Water Borne Diseases: Diarrhea, Cholera, Typhoid, Dysentery, Hepatitis A, Viral Hemorrhagic Fever

Flooding can potentially increase the transmission of water borne diseases, such as typhoid fever, cholera, hepatitis A and vector-borne diseases such as malaria, dengue and dengue hemorrhagic fever, yellow fever and West Nile fever.

water borne diseases


Water-borne diseases are caused by a pathogenic micro-organism which is directly transmitted when contaminated drinking water is consumed. One of the most common diseases caused by the consumption of contaminated water is diarrhea. According to the World Health Organization, diarrheal disease is responsible for the deaths of 1.8 million people every year. It was estimated that 88% of that burden is attributable to unsafe water supply, poor sanitation, and hygiene conditions.


Another common disease is cholera. It causes severe diarrhea. When poor sanitation permits feces from a cholera patient to enter the water supply, the bacteria spread to other people.

Most people infected with V.cholera tend to have mild-to-moderate diarrhea, however, if left untreated, cholera can be one of the most rapidly fatal infectious illnesses known.

In endemic areas, the incidence of cholera is highest in children. It tends to decrease with age due to acquired immunity. In no-endemic areas, cholera prevalence is not age dependent. This reflects that most of the population have no immunity to the bacterium.

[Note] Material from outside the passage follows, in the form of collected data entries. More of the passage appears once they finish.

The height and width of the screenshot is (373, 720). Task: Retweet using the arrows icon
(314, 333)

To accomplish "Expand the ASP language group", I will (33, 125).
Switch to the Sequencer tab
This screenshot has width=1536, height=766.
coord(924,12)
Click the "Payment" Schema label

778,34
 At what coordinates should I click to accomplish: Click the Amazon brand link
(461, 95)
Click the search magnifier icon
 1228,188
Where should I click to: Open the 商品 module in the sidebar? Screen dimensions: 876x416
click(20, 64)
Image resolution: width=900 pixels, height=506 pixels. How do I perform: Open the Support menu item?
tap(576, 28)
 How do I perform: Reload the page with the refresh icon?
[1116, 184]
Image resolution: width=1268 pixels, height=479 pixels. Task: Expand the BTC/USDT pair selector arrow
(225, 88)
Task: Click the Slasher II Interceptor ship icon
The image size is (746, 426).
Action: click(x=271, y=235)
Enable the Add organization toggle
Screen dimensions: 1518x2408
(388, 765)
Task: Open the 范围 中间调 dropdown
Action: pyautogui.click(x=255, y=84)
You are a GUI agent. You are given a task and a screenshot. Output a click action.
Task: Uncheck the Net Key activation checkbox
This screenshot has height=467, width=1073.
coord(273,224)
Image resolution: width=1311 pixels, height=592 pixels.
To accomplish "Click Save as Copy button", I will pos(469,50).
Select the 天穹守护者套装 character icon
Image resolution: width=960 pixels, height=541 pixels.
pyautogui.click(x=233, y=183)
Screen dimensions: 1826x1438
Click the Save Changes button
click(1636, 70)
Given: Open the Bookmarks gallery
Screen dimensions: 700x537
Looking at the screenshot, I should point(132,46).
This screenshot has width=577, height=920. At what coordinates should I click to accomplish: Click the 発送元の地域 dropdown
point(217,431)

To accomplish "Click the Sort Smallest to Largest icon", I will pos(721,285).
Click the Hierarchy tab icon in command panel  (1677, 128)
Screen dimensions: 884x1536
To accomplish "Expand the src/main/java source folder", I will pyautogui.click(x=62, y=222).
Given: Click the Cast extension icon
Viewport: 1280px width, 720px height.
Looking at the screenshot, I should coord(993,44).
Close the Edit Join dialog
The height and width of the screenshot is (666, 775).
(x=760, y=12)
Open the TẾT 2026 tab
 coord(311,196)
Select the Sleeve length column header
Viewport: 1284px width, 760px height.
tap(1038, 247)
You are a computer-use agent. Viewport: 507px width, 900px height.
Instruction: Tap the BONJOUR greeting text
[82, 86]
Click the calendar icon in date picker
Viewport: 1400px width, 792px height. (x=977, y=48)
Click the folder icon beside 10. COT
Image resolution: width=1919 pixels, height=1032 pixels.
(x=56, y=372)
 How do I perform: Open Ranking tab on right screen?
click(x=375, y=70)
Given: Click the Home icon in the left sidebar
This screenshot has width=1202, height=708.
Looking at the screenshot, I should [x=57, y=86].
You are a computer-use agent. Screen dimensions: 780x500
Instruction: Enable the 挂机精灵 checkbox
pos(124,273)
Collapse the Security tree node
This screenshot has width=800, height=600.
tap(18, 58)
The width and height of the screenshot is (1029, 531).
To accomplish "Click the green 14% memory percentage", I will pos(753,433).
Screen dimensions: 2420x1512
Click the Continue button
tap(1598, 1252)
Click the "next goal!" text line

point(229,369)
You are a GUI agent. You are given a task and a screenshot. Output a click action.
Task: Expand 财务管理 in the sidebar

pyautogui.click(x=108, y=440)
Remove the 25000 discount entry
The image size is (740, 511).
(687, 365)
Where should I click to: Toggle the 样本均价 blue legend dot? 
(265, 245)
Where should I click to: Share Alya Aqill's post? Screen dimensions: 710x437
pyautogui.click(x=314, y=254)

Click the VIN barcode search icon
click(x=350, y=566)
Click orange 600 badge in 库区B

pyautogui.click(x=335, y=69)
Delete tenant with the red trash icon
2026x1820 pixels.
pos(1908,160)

The diagnosis of this condition is largely clinical. The mainstay of treatment is rehydration therapy. The mortality in this condition has been reduced to less than 1% through the use of effective and appropriate rehydration therapy. Therapeutic regimes are usually oral, although, in severely dehydrated individuals with features of collapse, intravenous rehydration may be necessary.

Antibiotic treatment helps to eradicate the infection and also decreases the stool output and duration of illness.

Viral Hemorrhagic Fever(VHF)

VHF is a term used to group together a variety of modifiable diseases. The diseases have some features in common, but the diversity of the viruses causing the condition means that there is considerable variety in the clinical presentation.

Symptoms of VHF include

  • Sudden onset of high fever, chills, headache, muscle and joint pain and conjunctivitis.
  • Gastro-intestinal disturbance including diarrhea, nausea and vomiting and anorexia.
  • Some conditions involve the central nervous system resulting in delirium and drowsiness which may progress to coma.

Treatment is symptomatic and supportive. In the event of renal failure, peritoneal dialysis is indicated. In bleeding, blood transfusion, platelets, and fresh frozen plasma are indicated.


People with typhoid fever typically have several symptoms including a sustained fever as 104 degrees. They may also feel weak or have gastro-enteritis, headache, diarrhea, and loss of appetite. In some cases, patients have a rash of flat, rose-colored spots. The only way to know for sure if an illness is typhoid fever is to have samples of stool or blood tested for the presence of S.typhi.

Classically, the course of untreated typhoid fever is divided into 4 individual stages, each lasting approximately one week.

In the first week, there is a slowly rising temperature with relative bradycardia, malaise, headache, and cough.

Typhoid fever, in most cases, is not fatal. Antibiotics are used to treat it in developed countries. Prompt treatment of the disease with antibiotics reduces the case-fatality rate to approximately 1%.


It is the term for painful straining to pass stool, cramping and frequent, small-volume severe diarrhea associated with blood in the feces. Fever and fatigue are commonly noted.

In adults, dysentery caused by bacteria usually subsides spontaneously. But in children, and other vulnerable groups, the condition can be treated with antibiotics.

Hepatitis A

It is caused by hepatitis A virus HAV. Transmission occurs by the faecal-oral route, either by direct contact with an HAV-infected person or by ingestion of HAV-contaminated food or water.

Preventive Measures For Water-Borne Diseases

Short term measures

  • Chlorination of water
  • Vaccination against hepatitis A
  • use of insecticides.
  • Early detection of disease.
  • Free medical care.
  • Health education.
  • Promotion good hygienic practices.

Long term measures

  • Creation of disaster preparedness programs and early warning systems.
  • Improvement of surveillance on a local, national, international and global level.
  • Promotion of tap-water quality regulation and monitoring.
  • Enforcement of high standards of hygiene.
  • Improvement of water treatment and sanitation.
  • Keeping infectious disease control programs active and efficient.